Green MP Slams Government Over Delay To Climate Bill: 'A National Embarrassment'

Carla Denyer said: "I cannot tell you how disappointed I am."
Green Party co-leader Carla Denyer in the Commons today
Green Party co-leader Carla Denyer in the Commons today
Parliamentlive.tv

The government was slammed by the Green Party co-leader in the Commons today after it pushed for a climate bill to be postponed.

Ministers kicked a proposal to make the UK’s environmental targets legally binding down the road, even though the government has already pledged to be a climate leader on the international stage.

It comes after co-proposer of the bill, Lib Dem MP Roz Savage, had “fruitful conversations” on the proposals with the government.

So, after four and a half hours of debate, MPs voted 120 to seven in favour of adjourning a debate on the Climate and Nature Bill’s second reading.

It has been rearranged for July 11, but the bill is not expected to progress any further in the current parliamentary session.

Shortly before MPs officially decided to postpone the legislation, Denyer, who co-proposed the bill, hit out at everyone responsible for delaying it – including Savage.

Denyer said: “I understand the member for South Cotswolds [Roz Savage] has agreed not to push it to a vote today in exchange, it seems, for just a meeting with the Secretary of State for Energy and Net Zero [Ed Miliband] and a video, with an agreement to work together but with no specific commitments.”

Lib Dem MPs responded strongly to that, with one saying: “Are we just making stuff up now?”

But Denyer continued: “That’s her decision. I am sad about it, but I wish her well and I hope it works out.

“But I cannot tell you how disappointed I am, how disappointed millions of people will be to learn how the government has behaved.”

She added: “Demanding a promise not to push it to a vote in exchange for no regulation, no legislation, no new targets. Peanuts.”

But Savage also defended herself, saying: “I very much believe we do need to have cross-party consensus with this so I have been willing and, in fact, eager to have conversations with the government on this.
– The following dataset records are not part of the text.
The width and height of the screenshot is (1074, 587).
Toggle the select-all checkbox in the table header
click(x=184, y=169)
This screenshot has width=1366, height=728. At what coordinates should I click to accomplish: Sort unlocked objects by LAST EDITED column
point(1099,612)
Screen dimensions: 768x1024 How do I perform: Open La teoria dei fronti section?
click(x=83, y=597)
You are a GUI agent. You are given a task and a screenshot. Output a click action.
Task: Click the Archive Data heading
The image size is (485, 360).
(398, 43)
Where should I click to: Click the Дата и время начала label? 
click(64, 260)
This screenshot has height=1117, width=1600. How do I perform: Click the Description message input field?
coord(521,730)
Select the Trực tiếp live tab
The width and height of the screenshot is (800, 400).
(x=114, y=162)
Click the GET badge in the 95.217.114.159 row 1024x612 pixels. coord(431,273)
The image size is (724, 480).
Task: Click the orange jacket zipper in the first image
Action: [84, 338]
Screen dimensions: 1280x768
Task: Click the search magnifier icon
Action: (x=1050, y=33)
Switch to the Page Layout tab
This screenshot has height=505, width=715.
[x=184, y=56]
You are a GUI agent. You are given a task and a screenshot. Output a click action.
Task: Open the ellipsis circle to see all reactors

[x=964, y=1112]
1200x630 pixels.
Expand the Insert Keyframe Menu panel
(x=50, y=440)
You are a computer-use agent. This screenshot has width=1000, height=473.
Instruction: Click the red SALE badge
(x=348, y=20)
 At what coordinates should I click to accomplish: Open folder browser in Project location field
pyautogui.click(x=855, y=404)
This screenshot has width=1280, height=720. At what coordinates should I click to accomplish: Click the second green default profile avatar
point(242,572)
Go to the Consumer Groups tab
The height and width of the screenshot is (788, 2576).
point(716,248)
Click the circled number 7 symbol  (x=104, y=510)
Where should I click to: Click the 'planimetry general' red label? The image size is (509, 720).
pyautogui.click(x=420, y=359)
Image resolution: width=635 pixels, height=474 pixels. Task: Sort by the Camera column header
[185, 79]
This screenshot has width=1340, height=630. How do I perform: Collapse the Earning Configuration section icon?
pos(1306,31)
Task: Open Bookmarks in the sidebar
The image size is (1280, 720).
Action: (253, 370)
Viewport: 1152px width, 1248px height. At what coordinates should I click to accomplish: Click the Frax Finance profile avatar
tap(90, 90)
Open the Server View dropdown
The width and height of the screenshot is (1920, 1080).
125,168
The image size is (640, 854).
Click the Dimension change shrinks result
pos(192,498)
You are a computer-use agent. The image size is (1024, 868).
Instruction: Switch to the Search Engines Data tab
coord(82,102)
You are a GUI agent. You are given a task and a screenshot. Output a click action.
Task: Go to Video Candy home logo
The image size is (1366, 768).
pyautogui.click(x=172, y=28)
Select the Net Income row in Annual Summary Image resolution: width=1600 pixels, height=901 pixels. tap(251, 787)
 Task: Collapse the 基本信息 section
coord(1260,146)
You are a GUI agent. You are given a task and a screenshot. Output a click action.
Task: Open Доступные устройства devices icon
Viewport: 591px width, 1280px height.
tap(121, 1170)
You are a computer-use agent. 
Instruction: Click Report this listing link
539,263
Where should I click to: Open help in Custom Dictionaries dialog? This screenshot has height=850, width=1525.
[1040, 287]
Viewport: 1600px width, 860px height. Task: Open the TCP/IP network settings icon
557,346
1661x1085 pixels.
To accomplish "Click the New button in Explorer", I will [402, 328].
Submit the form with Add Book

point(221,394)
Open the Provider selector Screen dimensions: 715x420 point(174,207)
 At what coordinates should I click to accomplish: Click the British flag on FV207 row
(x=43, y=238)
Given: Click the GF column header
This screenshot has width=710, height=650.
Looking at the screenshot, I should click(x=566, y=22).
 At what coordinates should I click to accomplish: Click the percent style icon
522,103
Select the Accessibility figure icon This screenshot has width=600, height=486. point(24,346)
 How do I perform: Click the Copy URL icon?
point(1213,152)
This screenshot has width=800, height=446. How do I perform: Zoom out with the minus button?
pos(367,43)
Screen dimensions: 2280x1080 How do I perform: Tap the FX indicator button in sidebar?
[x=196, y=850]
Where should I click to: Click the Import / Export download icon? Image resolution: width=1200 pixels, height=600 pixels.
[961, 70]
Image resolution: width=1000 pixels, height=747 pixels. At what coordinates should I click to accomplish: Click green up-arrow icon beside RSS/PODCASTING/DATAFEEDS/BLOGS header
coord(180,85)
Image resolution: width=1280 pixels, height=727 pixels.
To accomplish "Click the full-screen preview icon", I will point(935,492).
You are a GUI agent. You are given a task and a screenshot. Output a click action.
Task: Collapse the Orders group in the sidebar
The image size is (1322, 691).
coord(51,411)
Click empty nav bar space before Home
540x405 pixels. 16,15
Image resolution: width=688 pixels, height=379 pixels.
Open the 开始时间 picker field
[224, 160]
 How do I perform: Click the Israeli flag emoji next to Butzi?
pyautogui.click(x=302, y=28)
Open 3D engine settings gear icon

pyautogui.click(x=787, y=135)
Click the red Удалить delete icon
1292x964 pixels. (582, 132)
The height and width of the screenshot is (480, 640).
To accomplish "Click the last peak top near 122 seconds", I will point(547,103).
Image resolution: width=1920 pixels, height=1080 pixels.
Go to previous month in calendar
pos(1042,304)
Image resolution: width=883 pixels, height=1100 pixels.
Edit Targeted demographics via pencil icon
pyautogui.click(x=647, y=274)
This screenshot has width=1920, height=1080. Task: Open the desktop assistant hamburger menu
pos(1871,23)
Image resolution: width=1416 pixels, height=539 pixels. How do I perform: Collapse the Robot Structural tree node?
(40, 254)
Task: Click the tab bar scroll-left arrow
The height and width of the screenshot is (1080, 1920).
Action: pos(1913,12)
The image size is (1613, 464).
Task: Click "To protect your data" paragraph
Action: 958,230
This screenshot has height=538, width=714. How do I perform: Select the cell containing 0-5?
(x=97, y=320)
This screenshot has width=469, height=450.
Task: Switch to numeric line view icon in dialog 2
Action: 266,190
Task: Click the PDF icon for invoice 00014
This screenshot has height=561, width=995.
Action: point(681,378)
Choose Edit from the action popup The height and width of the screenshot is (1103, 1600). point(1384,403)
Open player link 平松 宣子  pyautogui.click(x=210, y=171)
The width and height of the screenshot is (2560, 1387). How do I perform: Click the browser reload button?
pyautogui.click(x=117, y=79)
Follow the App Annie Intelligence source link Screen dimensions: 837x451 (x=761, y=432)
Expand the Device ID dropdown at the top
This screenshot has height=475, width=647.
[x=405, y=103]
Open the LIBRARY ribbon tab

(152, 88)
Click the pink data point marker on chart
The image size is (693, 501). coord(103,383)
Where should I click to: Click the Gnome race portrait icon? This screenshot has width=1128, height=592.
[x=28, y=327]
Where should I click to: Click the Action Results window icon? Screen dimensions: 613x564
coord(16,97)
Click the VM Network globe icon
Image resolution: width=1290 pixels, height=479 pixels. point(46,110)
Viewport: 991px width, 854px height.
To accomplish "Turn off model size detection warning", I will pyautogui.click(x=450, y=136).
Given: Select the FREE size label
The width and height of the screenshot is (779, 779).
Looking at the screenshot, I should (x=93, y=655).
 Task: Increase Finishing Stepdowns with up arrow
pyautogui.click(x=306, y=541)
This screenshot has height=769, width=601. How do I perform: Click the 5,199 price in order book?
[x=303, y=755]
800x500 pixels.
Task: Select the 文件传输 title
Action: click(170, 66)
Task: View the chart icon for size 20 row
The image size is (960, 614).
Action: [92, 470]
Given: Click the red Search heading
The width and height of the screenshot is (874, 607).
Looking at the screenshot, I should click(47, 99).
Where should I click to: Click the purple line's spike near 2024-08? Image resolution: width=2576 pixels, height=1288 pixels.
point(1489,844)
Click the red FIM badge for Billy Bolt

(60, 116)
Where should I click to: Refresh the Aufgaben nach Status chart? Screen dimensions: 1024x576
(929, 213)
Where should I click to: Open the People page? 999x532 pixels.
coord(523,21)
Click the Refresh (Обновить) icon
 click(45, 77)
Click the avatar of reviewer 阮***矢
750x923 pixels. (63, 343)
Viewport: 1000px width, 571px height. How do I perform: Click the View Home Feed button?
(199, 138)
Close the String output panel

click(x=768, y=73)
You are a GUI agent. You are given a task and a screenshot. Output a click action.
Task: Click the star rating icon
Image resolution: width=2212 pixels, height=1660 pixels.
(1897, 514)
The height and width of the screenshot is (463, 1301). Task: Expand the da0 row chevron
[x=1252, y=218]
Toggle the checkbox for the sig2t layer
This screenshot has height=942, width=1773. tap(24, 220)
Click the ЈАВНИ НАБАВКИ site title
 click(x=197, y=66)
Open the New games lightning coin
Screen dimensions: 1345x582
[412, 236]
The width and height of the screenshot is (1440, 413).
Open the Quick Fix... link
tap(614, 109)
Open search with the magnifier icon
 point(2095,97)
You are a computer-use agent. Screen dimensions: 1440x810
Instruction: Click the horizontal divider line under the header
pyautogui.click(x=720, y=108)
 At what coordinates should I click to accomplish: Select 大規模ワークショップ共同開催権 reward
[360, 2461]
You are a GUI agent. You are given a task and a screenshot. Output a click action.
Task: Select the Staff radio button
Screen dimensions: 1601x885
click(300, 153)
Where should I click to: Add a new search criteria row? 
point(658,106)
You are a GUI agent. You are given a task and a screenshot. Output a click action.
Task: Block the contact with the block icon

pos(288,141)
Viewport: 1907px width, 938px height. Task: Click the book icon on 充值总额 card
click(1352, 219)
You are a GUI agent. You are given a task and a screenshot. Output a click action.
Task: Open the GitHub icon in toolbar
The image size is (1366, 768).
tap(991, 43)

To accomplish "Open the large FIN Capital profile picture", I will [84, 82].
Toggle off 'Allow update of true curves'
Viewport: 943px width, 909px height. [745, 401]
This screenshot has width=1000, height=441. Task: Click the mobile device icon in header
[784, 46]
“I have been an environmental campaigner for the last 20 years, I have tried the placard waving, I have marched in the streets, that absolutely has an important role to play, but there is a reason I chose to come to this place and that is to take the policy approach.

“And as a third party the only way we can do that is by working with government.”

Meanwhile, Nature minister Mary Creagh said she was looking at “measurable, specific, time-bound targets with clear government plans to underpin them in order to achieve them”.

Shortly before the debate, Denyer also wrote on X that a vote for this bill “is a vote for a liveable future”.

“Those who vote against must look to their consciences and ask why they’re prepared to squander this historic opportunity,” she said.

She added that it was “nothing short of a national embarrassment for the government to struggle so hard to avoid legally committing to the promises they’ve already made on the international stage.”

The spat come after the government has already angered environmentalists over its alleged plans to expand Heathrow airport and Keir Starmer’s crackdown on those who oppose building developments in a bid to grow the economy.

Another co-sponsor of the bill Labour MP Clive Lewis was just as irate as Denyer, telling the Commons that he did not want “growth that comes at the cost of my daughter and her generation’s future”.

Meanwhile, shadow energy secretary Andrew Bowie wrote on X: “Whilst respecting those supporting it, I will be speaking against a bill that is deeply flawed, would leave Britain and Brits poorer, undermine our democratic process and damage our energy security.”